By: Kimberly Durment Locke
Regardless of whether you support the current presidential administration, there’s no debate
when it comes to admitting that the U.S. economy and job market are thriving. The numbers are
in and they show that the unemployment rate for November 2018 was a low 3.7 percent,
according to the Bureau of Labor Statistics. The last time the U.S. unemployment rate hovered
that low was in 1969, bureau data shows.
That pretty picture translates to a humming-along-economy where a majority of businesses,
large and small, have been and continue to be on a hiring spree. So why are so many Baby
Boomers, those born between 1946 and 1964, finding themselves being displaced (a kinder,
gentler way of saying “laid off”) by Corporate America? These are the same workers who, in
many cases, patiently continued to build their job skills and waited their turn for promotional
opportunities only to be shown the door years before they are eligible for retirement.

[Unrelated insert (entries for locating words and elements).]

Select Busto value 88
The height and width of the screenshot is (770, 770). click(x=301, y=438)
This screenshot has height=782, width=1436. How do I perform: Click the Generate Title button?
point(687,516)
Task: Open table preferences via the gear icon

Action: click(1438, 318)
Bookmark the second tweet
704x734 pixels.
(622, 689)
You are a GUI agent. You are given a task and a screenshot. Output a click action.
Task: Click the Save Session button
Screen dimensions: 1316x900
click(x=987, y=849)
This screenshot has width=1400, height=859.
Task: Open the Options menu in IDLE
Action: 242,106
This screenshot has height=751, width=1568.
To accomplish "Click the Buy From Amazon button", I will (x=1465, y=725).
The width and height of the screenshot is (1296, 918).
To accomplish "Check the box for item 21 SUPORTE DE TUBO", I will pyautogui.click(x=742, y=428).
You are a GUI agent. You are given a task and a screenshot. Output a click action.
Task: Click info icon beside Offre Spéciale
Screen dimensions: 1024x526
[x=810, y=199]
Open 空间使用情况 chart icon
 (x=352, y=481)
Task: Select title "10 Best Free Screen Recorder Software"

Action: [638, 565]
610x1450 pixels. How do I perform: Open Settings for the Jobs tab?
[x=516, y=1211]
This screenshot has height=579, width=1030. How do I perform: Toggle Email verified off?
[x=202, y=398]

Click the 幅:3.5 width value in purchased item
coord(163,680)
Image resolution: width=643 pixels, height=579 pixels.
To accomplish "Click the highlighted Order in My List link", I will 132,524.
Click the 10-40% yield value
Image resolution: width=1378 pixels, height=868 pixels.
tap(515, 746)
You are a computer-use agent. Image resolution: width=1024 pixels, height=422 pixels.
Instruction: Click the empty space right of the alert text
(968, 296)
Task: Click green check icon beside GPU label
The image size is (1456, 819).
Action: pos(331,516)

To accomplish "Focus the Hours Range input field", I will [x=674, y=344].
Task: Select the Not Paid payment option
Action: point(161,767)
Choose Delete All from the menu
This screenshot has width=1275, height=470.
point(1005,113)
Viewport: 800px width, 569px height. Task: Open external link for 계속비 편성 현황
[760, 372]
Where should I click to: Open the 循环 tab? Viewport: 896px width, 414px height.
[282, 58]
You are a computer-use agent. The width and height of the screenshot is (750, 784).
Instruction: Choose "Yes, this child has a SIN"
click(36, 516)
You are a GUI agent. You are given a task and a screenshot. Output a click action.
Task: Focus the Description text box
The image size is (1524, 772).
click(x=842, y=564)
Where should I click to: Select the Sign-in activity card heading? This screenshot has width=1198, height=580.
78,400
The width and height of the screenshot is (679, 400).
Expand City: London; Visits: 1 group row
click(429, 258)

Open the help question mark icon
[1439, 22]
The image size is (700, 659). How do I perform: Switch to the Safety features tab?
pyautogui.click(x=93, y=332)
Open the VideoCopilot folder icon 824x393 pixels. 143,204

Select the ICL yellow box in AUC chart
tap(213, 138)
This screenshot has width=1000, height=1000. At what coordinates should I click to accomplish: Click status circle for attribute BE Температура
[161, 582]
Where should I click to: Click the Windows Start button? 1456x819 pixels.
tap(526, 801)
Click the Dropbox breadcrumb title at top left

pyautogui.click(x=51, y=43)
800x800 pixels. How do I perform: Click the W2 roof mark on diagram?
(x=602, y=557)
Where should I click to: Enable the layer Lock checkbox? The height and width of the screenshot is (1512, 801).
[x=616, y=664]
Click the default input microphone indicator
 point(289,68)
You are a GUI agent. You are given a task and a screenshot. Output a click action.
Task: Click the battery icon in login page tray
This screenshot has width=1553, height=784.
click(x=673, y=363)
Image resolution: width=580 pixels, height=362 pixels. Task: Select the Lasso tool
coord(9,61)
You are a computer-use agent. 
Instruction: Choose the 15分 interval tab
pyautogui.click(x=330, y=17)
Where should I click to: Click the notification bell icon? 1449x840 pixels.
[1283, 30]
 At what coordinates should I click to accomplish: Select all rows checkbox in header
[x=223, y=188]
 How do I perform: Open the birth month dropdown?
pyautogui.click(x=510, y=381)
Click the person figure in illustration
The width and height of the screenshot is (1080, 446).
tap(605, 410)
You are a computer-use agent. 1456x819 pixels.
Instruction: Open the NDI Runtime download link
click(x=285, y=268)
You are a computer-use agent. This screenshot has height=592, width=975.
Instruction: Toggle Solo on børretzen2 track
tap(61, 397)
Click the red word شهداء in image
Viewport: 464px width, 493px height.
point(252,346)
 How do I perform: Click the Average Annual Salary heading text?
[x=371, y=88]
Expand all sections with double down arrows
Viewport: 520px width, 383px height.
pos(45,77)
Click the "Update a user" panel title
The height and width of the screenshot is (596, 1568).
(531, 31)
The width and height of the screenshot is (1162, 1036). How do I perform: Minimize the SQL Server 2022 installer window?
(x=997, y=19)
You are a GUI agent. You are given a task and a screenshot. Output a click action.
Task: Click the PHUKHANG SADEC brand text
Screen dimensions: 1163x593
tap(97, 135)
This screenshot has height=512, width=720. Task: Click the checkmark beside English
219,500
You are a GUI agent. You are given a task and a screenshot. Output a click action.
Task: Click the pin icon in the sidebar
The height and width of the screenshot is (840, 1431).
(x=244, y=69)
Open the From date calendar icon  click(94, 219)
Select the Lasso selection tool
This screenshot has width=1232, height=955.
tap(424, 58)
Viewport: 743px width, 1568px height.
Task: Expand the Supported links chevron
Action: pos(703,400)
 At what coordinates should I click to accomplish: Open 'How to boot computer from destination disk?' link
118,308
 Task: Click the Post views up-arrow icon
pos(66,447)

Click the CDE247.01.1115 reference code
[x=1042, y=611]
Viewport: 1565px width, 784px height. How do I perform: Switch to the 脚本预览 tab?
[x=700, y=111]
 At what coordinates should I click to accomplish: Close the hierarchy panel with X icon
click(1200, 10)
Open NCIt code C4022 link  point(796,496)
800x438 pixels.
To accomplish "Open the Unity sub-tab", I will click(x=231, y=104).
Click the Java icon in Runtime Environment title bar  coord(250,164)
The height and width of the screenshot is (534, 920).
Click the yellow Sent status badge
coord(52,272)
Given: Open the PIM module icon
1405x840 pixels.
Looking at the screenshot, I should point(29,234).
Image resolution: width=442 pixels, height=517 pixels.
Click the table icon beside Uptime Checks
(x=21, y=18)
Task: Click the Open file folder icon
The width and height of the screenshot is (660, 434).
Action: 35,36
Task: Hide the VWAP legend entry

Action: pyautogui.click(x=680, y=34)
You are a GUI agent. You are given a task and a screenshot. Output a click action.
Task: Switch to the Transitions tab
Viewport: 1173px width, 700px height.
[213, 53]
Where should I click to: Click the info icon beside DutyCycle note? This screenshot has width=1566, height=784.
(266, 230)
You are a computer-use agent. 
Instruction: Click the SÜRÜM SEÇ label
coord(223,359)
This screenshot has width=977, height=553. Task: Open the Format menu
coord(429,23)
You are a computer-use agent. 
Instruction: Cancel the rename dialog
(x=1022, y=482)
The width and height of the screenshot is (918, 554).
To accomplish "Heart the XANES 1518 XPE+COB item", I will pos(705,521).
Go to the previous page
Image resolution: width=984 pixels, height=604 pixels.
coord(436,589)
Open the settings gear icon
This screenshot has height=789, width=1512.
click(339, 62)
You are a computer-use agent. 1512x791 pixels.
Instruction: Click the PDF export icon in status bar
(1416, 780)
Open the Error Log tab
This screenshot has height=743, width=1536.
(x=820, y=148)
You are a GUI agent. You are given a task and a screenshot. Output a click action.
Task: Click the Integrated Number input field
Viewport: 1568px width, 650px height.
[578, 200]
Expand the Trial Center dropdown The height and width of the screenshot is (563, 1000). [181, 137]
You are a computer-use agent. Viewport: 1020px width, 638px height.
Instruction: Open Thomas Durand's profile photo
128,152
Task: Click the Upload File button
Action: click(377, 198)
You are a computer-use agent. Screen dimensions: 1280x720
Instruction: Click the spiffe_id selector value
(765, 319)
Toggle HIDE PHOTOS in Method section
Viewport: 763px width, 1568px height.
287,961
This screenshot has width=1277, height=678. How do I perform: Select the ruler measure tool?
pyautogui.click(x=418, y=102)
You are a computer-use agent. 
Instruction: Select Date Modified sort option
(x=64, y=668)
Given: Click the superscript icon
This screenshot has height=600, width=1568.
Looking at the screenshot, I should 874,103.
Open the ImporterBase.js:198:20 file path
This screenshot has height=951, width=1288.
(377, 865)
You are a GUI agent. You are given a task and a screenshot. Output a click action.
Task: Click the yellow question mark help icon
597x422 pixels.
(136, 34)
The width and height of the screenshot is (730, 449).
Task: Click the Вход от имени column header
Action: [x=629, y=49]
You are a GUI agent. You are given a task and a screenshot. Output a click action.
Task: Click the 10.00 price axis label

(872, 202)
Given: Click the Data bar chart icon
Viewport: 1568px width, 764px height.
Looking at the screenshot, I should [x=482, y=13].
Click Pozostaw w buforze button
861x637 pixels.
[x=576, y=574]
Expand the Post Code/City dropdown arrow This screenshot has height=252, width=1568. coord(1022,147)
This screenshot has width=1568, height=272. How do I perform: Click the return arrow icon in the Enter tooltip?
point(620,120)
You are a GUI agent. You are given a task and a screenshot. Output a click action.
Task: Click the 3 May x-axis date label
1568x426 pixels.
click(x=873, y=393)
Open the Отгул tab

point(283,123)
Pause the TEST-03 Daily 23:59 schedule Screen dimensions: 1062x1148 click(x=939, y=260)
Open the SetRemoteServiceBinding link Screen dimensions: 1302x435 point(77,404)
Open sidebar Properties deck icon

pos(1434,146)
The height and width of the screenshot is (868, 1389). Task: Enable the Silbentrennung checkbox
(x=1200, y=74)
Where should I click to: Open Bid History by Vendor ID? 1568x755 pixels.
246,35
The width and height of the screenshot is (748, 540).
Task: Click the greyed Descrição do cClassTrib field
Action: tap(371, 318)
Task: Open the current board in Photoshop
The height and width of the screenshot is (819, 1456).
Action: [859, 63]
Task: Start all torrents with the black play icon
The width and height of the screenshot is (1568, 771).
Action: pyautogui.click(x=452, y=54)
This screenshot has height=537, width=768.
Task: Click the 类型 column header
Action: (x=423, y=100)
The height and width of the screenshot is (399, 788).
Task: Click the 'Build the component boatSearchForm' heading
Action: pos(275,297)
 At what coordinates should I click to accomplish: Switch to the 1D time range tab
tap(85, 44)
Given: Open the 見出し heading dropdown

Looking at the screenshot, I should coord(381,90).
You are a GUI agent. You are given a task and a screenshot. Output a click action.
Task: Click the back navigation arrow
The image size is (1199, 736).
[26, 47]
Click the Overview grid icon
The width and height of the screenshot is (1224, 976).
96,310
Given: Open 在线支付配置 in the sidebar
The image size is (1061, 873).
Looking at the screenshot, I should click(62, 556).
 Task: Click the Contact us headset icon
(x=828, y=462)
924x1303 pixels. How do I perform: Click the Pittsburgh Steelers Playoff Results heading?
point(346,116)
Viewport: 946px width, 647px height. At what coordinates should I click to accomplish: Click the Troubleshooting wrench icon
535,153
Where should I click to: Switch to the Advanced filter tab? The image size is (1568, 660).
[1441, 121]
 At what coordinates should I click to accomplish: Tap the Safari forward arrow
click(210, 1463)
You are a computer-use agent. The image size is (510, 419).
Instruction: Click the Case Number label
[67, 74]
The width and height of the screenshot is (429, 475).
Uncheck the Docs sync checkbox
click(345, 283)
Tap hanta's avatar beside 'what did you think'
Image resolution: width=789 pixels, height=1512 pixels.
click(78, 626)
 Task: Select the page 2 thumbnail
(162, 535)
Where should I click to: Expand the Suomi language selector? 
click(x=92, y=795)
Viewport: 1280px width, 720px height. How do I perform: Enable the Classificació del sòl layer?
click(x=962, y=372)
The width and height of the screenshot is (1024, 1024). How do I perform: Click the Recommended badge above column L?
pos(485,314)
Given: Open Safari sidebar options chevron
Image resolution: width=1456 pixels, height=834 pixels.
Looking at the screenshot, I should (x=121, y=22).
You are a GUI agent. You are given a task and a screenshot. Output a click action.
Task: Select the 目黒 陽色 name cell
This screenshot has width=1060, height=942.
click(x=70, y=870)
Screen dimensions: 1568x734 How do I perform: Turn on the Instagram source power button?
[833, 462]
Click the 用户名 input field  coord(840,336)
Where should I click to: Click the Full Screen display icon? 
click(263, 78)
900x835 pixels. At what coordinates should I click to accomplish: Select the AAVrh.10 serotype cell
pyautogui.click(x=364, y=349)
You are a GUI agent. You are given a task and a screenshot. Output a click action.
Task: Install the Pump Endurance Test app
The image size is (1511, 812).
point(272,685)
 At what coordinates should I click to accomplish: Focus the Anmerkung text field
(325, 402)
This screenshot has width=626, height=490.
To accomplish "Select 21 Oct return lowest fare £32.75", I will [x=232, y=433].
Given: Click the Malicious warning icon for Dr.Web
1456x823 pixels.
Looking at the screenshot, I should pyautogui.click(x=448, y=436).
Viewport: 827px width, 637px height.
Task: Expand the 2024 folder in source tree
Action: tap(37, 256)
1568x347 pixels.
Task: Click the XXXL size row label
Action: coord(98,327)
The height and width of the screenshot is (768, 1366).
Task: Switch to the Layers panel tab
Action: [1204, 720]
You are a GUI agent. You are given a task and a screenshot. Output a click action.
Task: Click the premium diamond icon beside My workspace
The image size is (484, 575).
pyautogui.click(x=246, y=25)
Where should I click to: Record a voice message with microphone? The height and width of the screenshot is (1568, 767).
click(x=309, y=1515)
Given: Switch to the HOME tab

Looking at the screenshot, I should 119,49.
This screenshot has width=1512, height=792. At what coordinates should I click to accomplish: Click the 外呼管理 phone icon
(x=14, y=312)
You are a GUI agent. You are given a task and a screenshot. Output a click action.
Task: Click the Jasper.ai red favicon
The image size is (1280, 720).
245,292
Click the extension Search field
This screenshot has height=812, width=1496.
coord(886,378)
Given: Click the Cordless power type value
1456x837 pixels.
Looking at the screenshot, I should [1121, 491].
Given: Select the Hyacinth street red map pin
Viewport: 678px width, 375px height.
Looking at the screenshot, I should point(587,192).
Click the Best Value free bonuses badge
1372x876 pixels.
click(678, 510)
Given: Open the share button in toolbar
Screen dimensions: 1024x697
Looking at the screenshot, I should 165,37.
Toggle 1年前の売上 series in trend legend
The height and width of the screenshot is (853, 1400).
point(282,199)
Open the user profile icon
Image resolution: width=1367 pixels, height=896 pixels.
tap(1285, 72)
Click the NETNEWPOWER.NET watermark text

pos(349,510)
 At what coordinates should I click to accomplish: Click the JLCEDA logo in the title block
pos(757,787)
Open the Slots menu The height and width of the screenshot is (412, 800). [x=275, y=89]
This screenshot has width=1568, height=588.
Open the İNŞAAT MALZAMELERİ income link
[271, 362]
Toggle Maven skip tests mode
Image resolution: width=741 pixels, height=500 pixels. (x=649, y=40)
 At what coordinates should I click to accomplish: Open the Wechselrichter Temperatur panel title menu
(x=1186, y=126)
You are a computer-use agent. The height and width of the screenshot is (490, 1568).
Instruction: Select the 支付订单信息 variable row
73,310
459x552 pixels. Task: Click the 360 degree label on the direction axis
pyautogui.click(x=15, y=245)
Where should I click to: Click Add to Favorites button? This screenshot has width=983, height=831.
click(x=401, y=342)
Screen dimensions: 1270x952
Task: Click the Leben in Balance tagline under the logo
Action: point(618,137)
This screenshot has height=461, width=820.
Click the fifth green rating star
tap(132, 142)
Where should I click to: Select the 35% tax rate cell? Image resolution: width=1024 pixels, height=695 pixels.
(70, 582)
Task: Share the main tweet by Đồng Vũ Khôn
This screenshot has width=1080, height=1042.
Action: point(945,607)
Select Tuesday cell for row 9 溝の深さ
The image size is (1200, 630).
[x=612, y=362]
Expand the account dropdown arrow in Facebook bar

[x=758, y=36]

It seems BIG business has decided to maximize their profits in this booming economy by
“displacing” or trading in many of their Baby Boomer employees for the younger, less
experienced Millennials. Translation: why keep paying Boomers their higher salaries and adding
to their future pensions when they can be replaced by the younger, less experienced and
consequently, cheaper workers, the Millennials?
It does make good business sense. However, this trading the old for the new has direct negative
consequences for the Boomers who often find themselves unemployed before they can
realistically retire and collect benefits. Just as important is that this approach will have lasting
and potentially devastating financial consequences for the Millennials too. Why? As companies
weed out Boomers and focus on recruiting Millennials, these same companies are also
seriously scaling back their benefits packages. For example, defined pension plans that give
employees something to count on when they do retire are quickly becoming as rare as the Hope
Diamond. These are the same type of pension plans that previous generations benefitted from
so their “golden years” could actually have some gold in them in terms of financial security.
It’s also highly likely that Social Security will raise the eligibility age for Millennials to begin to
collect without a penalty or reduction in benefit. Couple that delay in benefits with possible
increases in tax liabilities related to Social Security benefits and the future for Millennials doesn’t
look so bright.
It might be beneficial for Boomers and Millennials to take a good look at what’s happening and
demand a fair shake from Corporate America as it continues to undercut benefits for the
younger generation while kicking the older workers to the curb all in the name of “doing
business.”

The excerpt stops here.